Rewrite the records below, starting at the line that contains "Task: Choose the" and stopping after the line that contains "will (315, 61).", keeping every line in that span and increasing each coordinate in the answers by 24. Leave everything else in those lines unchanged.
***** Supplied records *****
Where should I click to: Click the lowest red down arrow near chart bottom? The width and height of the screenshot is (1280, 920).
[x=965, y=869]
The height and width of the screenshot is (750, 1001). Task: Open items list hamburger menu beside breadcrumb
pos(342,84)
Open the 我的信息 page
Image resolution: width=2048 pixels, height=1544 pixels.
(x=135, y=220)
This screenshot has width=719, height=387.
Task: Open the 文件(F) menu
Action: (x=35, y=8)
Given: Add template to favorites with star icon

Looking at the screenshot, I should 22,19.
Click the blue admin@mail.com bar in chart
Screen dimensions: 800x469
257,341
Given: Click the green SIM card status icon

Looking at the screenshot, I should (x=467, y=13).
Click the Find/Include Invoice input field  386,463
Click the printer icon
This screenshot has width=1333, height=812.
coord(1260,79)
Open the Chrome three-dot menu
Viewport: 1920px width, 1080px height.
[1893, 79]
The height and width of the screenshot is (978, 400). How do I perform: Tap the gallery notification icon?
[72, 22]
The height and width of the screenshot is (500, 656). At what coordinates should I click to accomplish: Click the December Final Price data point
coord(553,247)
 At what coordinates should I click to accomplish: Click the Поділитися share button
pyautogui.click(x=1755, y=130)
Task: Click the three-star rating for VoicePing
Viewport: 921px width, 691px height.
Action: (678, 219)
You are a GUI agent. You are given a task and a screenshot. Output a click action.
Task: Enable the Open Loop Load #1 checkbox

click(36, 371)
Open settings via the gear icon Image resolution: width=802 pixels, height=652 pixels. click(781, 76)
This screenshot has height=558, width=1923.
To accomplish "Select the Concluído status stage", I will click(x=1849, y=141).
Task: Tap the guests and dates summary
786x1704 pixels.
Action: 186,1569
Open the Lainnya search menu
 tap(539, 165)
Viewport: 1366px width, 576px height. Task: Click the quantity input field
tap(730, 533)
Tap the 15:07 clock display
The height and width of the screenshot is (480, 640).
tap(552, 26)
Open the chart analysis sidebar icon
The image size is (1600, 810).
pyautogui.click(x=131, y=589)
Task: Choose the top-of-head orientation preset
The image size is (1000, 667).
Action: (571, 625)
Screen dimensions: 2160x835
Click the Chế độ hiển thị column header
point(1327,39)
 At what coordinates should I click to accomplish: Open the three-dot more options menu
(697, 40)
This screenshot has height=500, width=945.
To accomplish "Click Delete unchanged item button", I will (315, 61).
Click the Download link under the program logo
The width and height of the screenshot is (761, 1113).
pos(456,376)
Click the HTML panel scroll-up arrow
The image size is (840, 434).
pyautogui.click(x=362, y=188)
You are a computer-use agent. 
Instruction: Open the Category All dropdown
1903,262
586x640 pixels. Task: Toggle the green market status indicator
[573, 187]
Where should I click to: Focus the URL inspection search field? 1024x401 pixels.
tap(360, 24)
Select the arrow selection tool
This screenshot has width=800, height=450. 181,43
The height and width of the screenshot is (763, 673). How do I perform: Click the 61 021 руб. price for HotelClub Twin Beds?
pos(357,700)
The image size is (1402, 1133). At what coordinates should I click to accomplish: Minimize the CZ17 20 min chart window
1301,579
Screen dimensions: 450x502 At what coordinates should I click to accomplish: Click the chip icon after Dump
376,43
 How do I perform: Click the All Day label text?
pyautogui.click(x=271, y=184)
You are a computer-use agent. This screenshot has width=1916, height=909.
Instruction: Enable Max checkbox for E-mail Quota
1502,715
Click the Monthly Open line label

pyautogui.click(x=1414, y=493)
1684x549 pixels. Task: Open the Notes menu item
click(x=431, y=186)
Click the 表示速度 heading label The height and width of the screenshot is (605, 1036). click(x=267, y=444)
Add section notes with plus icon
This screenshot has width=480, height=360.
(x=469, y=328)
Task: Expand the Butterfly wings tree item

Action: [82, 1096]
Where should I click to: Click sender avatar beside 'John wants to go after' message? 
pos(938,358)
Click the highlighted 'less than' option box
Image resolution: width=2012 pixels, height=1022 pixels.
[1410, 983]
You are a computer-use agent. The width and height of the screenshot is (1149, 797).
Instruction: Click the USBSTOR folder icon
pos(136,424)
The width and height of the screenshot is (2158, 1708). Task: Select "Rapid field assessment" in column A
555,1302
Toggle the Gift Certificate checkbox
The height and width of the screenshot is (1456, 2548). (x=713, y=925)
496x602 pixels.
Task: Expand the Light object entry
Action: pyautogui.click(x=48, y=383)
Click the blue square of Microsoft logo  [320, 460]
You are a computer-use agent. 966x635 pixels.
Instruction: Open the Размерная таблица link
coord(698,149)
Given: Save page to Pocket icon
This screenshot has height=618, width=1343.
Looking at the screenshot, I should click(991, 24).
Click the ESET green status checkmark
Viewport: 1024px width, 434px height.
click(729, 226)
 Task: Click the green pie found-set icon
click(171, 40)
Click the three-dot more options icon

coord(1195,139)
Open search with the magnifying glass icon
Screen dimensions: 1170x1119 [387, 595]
*****
Response for this exercise
Task: Choose the top-of-head orientation preset
The image size is (1000, 667).
Action: (595, 649)
Screen dimensions: 2160x835
Click the Chế độ hiển thị column header
point(1351,63)
 At what coordinates should I click to accomplish: Open the three-dot more options menu
(721, 64)
This screenshot has height=500, width=945.
To accomplish "Click Delete unchanged item button", I will (339, 85).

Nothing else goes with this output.